Take My Kid Out Of Your Box

I have a real issue with 'quizzes' that appear on my Facebook newsfeed that turn a serious issue in to a joke or game. A couple of years ago the "How Bipolar are you?"
And "How OCD are you?" quizzes came around and I remember putting a status on Facebook stating that if people were genuinely concerned they had Bipolar or OCD it would be more beneficial to visit a GP and get a mental health referral rather than take a quiz on Facebook. The point being, these are serious conditions that people live with every day and it's damn right disrespectful to turn the symptoms of a disorder in to measurable traits that you may or may not possess just for a bit of social media attention
"Oohhh! I'm 95% OCD because I like to clean my house!!" Bullshit.
So think how overjoyed I was when I browsed through my newsfeed and flicked past a quiz entitled "Can YOU pass a six year olds SATS test?"
It was bound to occur. The media has been bombarded this week with the "Let our kids be kids" campaign, and rightly so! 
I didn't take the test. And at first I wasn't too disgruntled about it. After all, maybe it would be educational for adults to see just what this government is expecting of our children. 
It was the comments section that grinded my gears. It's always the comments section! 
There was the usual eye roll provoking comments "oooh I passed I passed!" 
Yes, you passed. You're 38. Well done. 
But the majority of comments were actually offensive, hurtful, and completely missing the point.
Apparently "ALL kids age six should ACE this test, otherwise their parents need to work harder at teaching them"
And
"Just because parents are thicker than their kids, doesn't mean they should underestimate them."
There were many more comments along the same lines, but these two really struck a chord with me. 
Why are the parents to blame all of a sudden for this governments constant changing of goal posts in terms of our children's education? Why is there an assumption that ALL children should be on the same academic level, ignoring any individual differences and capabilities? Why is there an inference that the children who will not "ACE" this test are offspring to "thick" parents who don't put any effort in to teaching their children?

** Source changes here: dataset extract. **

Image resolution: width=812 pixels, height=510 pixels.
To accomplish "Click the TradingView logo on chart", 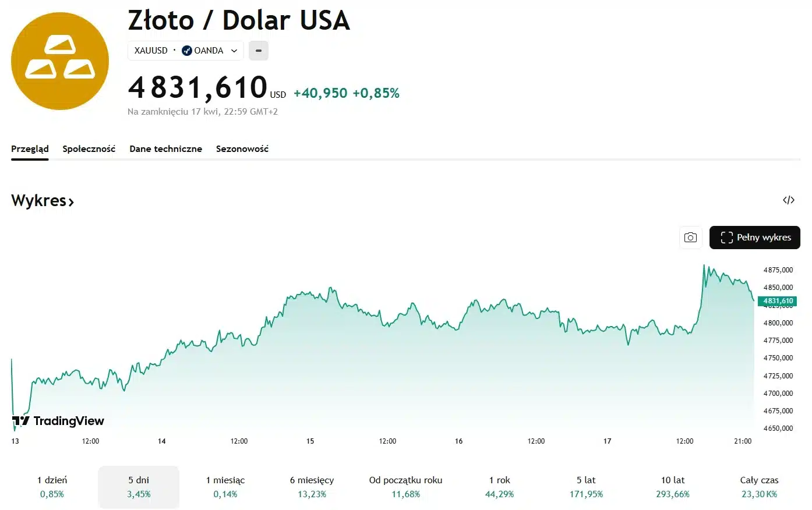I will click(x=58, y=421).
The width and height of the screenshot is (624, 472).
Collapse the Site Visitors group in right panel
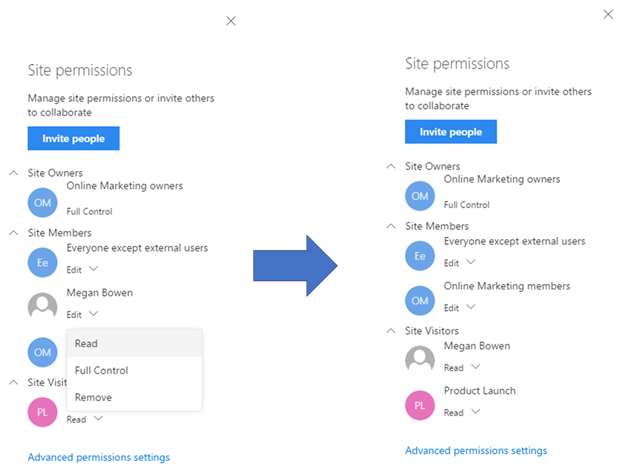click(391, 330)
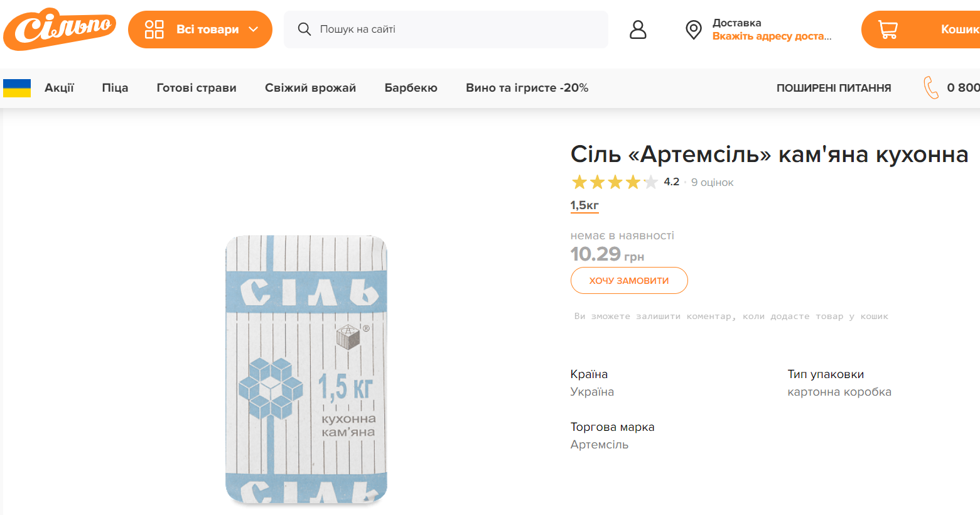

It won't be long before MY child has to take this test. Maybe he will ace it. Maybe he will get every single question wrong.  But do you know what? I really don't care. He will be SIX! SIX YEARS OLD. There are countries in Europe where he would not even have started school yet. Of course I teach him and assist him with his school work, but I spend more time trying to teach him how not to be a dick. A lesson that many people who commented on this quiz thread clearly missed in life. 
A child's intelligence can not be observed simply through a test. To state that is to deny the fact that intelligence exists in many forms, not all of which can be measured with pen and paper. 
Yes, we could push our darling children harder. But perhaps when weighing up the effects of that we choose to value our children's mental health over their academic capabilities when pushed to the absolute brink. What good will it be when our children can't make their way through university or hold down a job because they've been pushed and pressurised so much that they have seriously deteriorating mental health issues.
What happens when the expected achievement goal of our children is raised so high that they are immediately set up to fail and our special educational needs support is flooded with children who don't really have educational needs, but are instead unable to achieve a result that is unachievable? 
My son is 4 and in reception. He is classed as "delayed" because he is not reaching specific targets for his class. Does this mean I'm a bad mother? That I don't spend time with him helping him to learn? 
Was I a bad mother yesterday when instead of sitting and going over his letters and sounds I allowed him to have fun in the garden and soak up the sun? Was I a bad mother when I showed him how to weed the garden instead of showing him how to do adding and subtracting? Was I a bad mother when he asked me if the worm he had found was a boy or a girl and I told him that earthworms were both boys and girls at the same time? Because to me THIS is learning. 
Remove the box that you are so readily eager to place my child in and the rest of the children in this country.
Wake up and realise that they need their childhood, not tests so that they can be a statistic on a bar chart. 
For the record. I have a degree in psychology and work for one of the biggest mental health charities in Europe. My sons Father has a Masters Degree, makes films and lectures at a local university. So whilst your busy removing the boxes from our children you can also remove that ugly stereotype you've got going on about 'thick parents' not educating their kids.






2 comments:

  1. YES YES YES!! There is not one word wrong with this post. Took the words right out of my mouth. Good woman!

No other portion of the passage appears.